__What is being asked__. What is needed is a word-for-word copy of the records below.

⁂

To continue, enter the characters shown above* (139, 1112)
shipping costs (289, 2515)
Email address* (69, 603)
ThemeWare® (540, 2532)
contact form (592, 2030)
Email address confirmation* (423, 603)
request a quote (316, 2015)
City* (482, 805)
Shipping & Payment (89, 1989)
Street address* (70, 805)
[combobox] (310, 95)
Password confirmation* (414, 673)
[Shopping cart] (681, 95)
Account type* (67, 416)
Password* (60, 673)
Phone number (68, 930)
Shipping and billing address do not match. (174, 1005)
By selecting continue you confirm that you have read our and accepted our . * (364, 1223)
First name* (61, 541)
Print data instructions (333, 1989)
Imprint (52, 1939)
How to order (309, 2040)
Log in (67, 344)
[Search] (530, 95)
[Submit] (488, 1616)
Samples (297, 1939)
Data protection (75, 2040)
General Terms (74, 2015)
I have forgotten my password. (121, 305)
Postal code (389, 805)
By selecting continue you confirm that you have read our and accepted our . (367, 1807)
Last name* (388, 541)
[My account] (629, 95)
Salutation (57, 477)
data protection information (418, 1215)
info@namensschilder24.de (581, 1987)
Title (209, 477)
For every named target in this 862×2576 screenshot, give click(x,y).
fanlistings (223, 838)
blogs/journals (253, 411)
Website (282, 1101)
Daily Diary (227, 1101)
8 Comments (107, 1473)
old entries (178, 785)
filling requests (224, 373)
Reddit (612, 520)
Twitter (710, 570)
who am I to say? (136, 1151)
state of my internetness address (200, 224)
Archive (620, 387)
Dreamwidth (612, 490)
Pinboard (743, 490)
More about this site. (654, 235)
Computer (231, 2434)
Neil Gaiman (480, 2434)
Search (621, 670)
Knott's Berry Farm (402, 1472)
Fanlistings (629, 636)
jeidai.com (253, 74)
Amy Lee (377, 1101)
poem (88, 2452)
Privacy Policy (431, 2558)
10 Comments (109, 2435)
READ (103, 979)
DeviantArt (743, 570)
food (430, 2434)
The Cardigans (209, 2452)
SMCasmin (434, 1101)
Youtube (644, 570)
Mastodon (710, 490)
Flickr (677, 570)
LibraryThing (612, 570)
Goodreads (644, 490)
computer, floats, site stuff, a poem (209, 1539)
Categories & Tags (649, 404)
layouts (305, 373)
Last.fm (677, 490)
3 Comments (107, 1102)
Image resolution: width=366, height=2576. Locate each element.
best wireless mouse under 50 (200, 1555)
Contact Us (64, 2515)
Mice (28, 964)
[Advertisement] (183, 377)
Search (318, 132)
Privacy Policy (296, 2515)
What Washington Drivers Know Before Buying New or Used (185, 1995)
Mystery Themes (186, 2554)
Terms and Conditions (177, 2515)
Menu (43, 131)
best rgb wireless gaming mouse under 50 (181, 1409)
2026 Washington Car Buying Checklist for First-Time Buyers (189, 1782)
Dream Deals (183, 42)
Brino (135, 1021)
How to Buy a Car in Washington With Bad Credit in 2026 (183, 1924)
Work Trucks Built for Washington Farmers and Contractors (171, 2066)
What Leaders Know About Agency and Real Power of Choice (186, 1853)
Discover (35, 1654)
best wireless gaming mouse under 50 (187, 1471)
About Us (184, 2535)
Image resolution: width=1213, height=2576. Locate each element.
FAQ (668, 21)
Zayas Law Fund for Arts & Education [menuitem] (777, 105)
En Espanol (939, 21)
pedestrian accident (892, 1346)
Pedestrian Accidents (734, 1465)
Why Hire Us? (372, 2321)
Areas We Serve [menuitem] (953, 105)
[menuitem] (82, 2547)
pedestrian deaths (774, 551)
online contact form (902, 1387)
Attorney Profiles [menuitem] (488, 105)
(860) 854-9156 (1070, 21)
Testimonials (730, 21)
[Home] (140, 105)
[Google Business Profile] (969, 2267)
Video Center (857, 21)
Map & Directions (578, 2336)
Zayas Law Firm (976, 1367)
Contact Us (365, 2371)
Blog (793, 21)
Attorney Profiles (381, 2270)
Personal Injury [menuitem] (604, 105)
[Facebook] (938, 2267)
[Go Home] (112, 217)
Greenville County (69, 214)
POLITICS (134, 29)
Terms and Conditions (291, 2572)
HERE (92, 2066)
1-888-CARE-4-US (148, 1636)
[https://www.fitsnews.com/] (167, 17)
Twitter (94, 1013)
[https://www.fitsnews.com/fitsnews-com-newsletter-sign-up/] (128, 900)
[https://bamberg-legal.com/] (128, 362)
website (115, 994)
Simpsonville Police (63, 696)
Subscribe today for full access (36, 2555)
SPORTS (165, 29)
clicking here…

⁂

__Result of this exercise__.
To continue, enter the characters shown above* (139, 1112)
shipping costs (289, 2515)
Email address* (69, 603)
ThemeWare® (540, 2532)
contact form (592, 2030)
Email address confirmation* (423, 603)
request a quote (316, 2015)
City* (482, 805)
Shipping & Payment (89, 1989)
Street address* (70, 805)
[combobox] (310, 95)
Password confirmation* (414, 673)
[Shopping cart] (681, 95)
Account type* (67, 416)
Password* (60, 673)
Phone number (68, 930)
Shipping and billing address do not match. (174, 1005)
By selecting continue you confirm that you have read our and accepted our . * (364, 1223)
First name* (61, 541)
Print data instructions (333, 1989)
Imprint (52, 1939)
How to order (309, 2040)
Log in (67, 344)
[Search] (530, 95)
[Submit] (488, 1616)
Samples (297, 1939)
Data protection (75, 2040)
General Terms (74, 2015)
I have forgotten my password. (121, 305)
Postal code (389, 805)
By selecting continue you confirm that you have read our and accepted our . (367, 1807)
Last name* (388, 541)
[My account] (629, 95)
Salutation (57, 477)
data protection information (418, 1215)
info@namensschilder24.de (581, 1987)
Title (209, 477)
For every named target in this 862×2576 screenshot, give click(x,y).
fanlistings (223, 838)
blogs/journals (253, 411)
Website (282, 1101)
Daily Diary (227, 1101)
8 Comments (107, 1473)
old entries (178, 785)
filling requests (224, 373)
Reddit (612, 520)
Twitter (710, 570)
who am I to say? (136, 1151)
state of my internetness address (200, 224)
Archive (620, 387)
Dreamwidth (612, 490)
Pinboard (743, 490)
More about this site. (654, 235)
Computer (231, 2434)
Neil Gaiman (480, 2434)
Search (621, 670)
Knott's Berry Farm (402, 1472)
Fanlistings (629, 636)
jeidai.com (253, 74)
Amy Lee (377, 1101)
poem (88, 2452)
Privacy Policy (431, 2558)
10 Comments (109, 2435)
READ (103, 979)
DeviantArt (743, 570)
food (430, 2434)
The Cardigans (209, 2452)
SMCasmin (434, 1101)
Youtube (644, 570)
Mastodon (710, 490)
Flickr (677, 570)
LibraryThing (612, 570)
Goodreads (644, 490)
computer, floats, site stuff, a poem (209, 1539)
Categories & Tags (649, 404)
layouts (305, 373)
Last.fm (677, 490)
3 Comments (107, 1102)
Image resolution: width=366, height=2576. Locate each element.
best wireless mouse under 50 (200, 1555)
Contact Us (64, 2515)
Mice (28, 964)
[Advertisement] (183, 377)
Search (318, 132)
Privacy Policy (296, 2515)
What Washington Drivers Know Before Buying New or Used (185, 1995)
Mystery Themes (186, 2554)
Terms and Conditions (177, 2515)
Menu (43, 131)
best rgb wireless gaming mouse under 50 (181, 1409)
2026 Washington Car Buying Checklist for First-Time Buyers (189, 1782)
Dream Deals (183, 42)
Brino (135, 1021)
How to Buy a Car in Washington With Bad Credit in 2026 (183, 1924)
Work Trucks Built for Washington Farmers and Contractors (171, 2066)
What Leaders Know About Agency and Real Power of Choice (186, 1853)
Discover (35, 1654)
best wireless gaming mouse under 50 (187, 1471)
About Us (184, 2535)
Image resolution: width=1213, height=2576. Locate each element.
FAQ (668, 21)
Zayas Law Fund for Arts & Education [menuitem] (777, 105)
En Espanol (939, 21)
pedestrian accident (892, 1346)
Pedestrian Accidents (734, 1465)
Why Hire Us? (372, 2321)
Areas We Serve [menuitem] (953, 105)
[menuitem] (82, 2547)
pedestrian deaths (774, 551)
online contact form (902, 1387)
Attorney Profiles [menuitem] (488, 105)
(860) 854-9156 (1070, 21)
Testimonials (730, 21)
[Home] (140, 105)
[Google Business Profile] (969, 2267)
Video Center (857, 21)
Map & Directions (578, 2336)
Zayas Law Firm (976, 1367)
Contact Us (365, 2371)
Blog (793, 21)
Attorney Profiles (381, 2270)
Personal Injury [menuitem] (604, 105)
[Facebook] (938, 2267)
[Go Home] (112, 217)
Greenville County (69, 214)
POLITICS (134, 29)
Terms and Conditions (291, 2572)
HERE (92, 2066)
1-888-CARE-4-US (148, 1636)
[https://www.fitsnews.com/] (167, 17)
Twitter (94, 1013)
[https://www.fitsnews.com/fitsnews-com-newsletter-sign-up/] (128, 900)
[https://bamberg-legal.com/] (128, 362)
website (115, 994)
Simpsonville Police (63, 696)
Subscribe today for full access (36, 2555)
SPORTS (165, 29)
clicking here…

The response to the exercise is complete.